Stored items:
——
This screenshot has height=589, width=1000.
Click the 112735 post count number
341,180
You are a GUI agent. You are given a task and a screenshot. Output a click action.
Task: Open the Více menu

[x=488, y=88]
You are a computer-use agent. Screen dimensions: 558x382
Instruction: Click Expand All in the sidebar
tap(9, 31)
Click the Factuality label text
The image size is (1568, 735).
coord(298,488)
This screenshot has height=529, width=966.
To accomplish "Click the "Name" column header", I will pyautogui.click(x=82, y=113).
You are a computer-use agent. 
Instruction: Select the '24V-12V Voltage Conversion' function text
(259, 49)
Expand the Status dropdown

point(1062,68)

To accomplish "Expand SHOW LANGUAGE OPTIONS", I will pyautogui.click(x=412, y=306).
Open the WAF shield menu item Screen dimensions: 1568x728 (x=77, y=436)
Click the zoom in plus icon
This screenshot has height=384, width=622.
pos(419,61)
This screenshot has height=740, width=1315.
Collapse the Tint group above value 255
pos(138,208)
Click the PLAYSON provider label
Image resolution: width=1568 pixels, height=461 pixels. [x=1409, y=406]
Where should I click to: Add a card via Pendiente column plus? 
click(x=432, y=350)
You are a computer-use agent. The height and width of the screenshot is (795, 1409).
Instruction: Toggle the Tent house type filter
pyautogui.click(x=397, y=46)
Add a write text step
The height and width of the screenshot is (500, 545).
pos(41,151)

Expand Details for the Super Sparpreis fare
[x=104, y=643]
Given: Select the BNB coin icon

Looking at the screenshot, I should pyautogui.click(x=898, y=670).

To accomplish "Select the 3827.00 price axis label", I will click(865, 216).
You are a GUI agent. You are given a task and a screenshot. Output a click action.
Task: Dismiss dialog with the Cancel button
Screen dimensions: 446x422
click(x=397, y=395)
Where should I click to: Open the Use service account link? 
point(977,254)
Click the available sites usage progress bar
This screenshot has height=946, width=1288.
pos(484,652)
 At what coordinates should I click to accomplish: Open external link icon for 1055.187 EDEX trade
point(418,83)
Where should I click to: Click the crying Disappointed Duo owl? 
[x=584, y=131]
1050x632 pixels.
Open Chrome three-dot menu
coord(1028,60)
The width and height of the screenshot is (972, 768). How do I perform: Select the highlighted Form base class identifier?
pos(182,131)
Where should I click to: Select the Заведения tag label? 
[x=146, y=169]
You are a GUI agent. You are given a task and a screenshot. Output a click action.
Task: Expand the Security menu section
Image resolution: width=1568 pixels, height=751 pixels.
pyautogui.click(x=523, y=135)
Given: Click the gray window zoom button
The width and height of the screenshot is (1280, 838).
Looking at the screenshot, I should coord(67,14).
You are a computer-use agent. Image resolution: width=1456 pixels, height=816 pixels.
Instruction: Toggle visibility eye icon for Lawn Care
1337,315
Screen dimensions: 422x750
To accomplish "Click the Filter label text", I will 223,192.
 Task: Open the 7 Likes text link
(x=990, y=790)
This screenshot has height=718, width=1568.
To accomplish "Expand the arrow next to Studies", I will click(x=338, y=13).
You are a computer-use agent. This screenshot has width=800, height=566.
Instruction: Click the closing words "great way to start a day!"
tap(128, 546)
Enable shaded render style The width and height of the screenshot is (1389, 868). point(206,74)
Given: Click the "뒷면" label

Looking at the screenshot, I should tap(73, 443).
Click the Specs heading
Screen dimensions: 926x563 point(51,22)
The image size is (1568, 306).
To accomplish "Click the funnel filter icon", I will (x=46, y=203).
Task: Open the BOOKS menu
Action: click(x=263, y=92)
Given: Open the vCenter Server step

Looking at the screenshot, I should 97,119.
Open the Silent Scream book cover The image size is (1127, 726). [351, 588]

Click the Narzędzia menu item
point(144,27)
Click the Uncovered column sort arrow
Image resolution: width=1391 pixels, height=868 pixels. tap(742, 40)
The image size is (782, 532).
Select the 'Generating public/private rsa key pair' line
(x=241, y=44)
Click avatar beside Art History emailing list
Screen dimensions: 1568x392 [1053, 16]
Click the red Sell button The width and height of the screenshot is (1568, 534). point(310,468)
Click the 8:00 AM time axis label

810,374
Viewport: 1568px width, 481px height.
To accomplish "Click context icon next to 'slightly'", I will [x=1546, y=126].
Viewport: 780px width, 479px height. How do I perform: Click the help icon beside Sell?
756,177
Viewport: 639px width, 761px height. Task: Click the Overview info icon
——
## Task instructions:
Word for word, reproduce every line of the data.

## Solution:
This screenshot has height=589, width=1000.
Click the 112735 post count number
341,180
You are a GUI agent. You are given a task and a screenshot. Output a click action.
Task: Open the Více menu

[x=488, y=88]
You are a computer-use agent. Screen dimensions: 558x382
Instruction: Click Expand All in the sidebar
tap(9, 31)
Click the Factuality label text
The image size is (1568, 735).
coord(298,488)
This screenshot has height=529, width=966.
To accomplish "Click the "Name" column header", I will pyautogui.click(x=82, y=113).
You are a computer-use agent. 
Instruction: Select the '24V-12V Voltage Conversion' function text
(259, 49)
Expand the Status dropdown

point(1062,68)

To accomplish "Expand SHOW LANGUAGE OPTIONS", I will pyautogui.click(x=412, y=306).
Open the WAF shield menu item Screen dimensions: 1568x728 (x=77, y=436)
Click the zoom in plus icon
This screenshot has height=384, width=622.
pos(419,61)
This screenshot has height=740, width=1315.
Collapse the Tint group above value 255
pos(138,208)
Click the PLAYSON provider label
Image resolution: width=1568 pixels, height=461 pixels. [x=1409, y=406]
Where should I click to: Add a card via Pendiente column plus? 
click(x=432, y=350)
You are a computer-use agent. The height and width of the screenshot is (795, 1409).
Instruction: Toggle the Tent house type filter
pyautogui.click(x=397, y=46)
Add a write text step
The height and width of the screenshot is (500, 545).
pos(41,151)

Expand Details for the Super Sparpreis fare
[x=104, y=643]
Given: Select the BNB coin icon

Looking at the screenshot, I should pyautogui.click(x=898, y=670).

To accomplish "Select the 3827.00 price axis label", I will click(865, 216).
You are a GUI agent. You are given a task and a screenshot. Output a click action.
Task: Dismiss dialog with the Cancel button
Screen dimensions: 446x422
click(x=397, y=395)
Where should I click to: Open the Use service account link? 
point(977,254)
Click the available sites usage progress bar
This screenshot has height=946, width=1288.
pos(484,652)
 At what coordinates should I click to accomplish: Open external link icon for 1055.187 EDEX trade
point(418,83)
Where should I click to: Click the crying Disappointed Duo owl? 
[x=584, y=131]
1050x632 pixels.
Open Chrome three-dot menu
coord(1028,60)
The width and height of the screenshot is (972, 768). How do I perform: Select the highlighted Form base class identifier?
pos(182,131)
Where should I click to: Select the Заведения tag label? 
[x=146, y=169]
You are a GUI agent. You are given a task and a screenshot. Output a click action.
Task: Expand the Security menu section
Image resolution: width=1568 pixels, height=751 pixels.
pyautogui.click(x=523, y=135)
Given: Click the gray window zoom button
The width and height of the screenshot is (1280, 838).
Looking at the screenshot, I should coord(67,14).
You are a computer-use agent. Image resolution: width=1456 pixels, height=816 pixels.
Instruction: Toggle visibility eye icon for Lawn Care
1337,315
Screen dimensions: 422x750
To accomplish "Click the Filter label text", I will 223,192.
 Task: Open the 7 Likes text link
(x=990, y=790)
This screenshot has height=718, width=1568.
To accomplish "Expand the arrow next to Studies", I will click(x=338, y=13).
You are a computer-use agent. This screenshot has width=800, height=566.
Instruction: Click the closing words "great way to start a day!"
tap(128, 546)
Enable shaded render style The width and height of the screenshot is (1389, 868). point(206,74)
Given: Click the "뒷면" label

Looking at the screenshot, I should tap(73, 443).
Click the Specs heading
Screen dimensions: 926x563 point(51,22)
The image size is (1568, 306).
To accomplish "Click the funnel filter icon", I will (x=46, y=203).
Task: Open the BOOKS menu
Action: click(x=263, y=92)
Given: Open the vCenter Server step

Looking at the screenshot, I should 97,119.
Open the Silent Scream book cover The image size is (1127, 726). [351, 588]

Click the Narzędzia menu item
point(144,27)
Click the Uncovered column sort arrow
Image resolution: width=1391 pixels, height=868 pixels. tap(742, 40)
The image size is (782, 532).
Select the 'Generating public/private rsa key pair' line
(x=241, y=44)
Click avatar beside Art History emailing list
Screen dimensions: 1568x392 [1053, 16]
Click the red Sell button The width and height of the screenshot is (1568, 534). point(310,468)
Click the 8:00 AM time axis label

810,374
Viewport: 1568px width, 481px height.
To accomplish "Click context icon next to 'slightly'", I will [x=1546, y=126].
Viewport: 780px width, 479px height. How do I perform: Click the help icon beside Sell?
756,177
Viewport: 639px width, 761px height. Task: Click the Overview info icon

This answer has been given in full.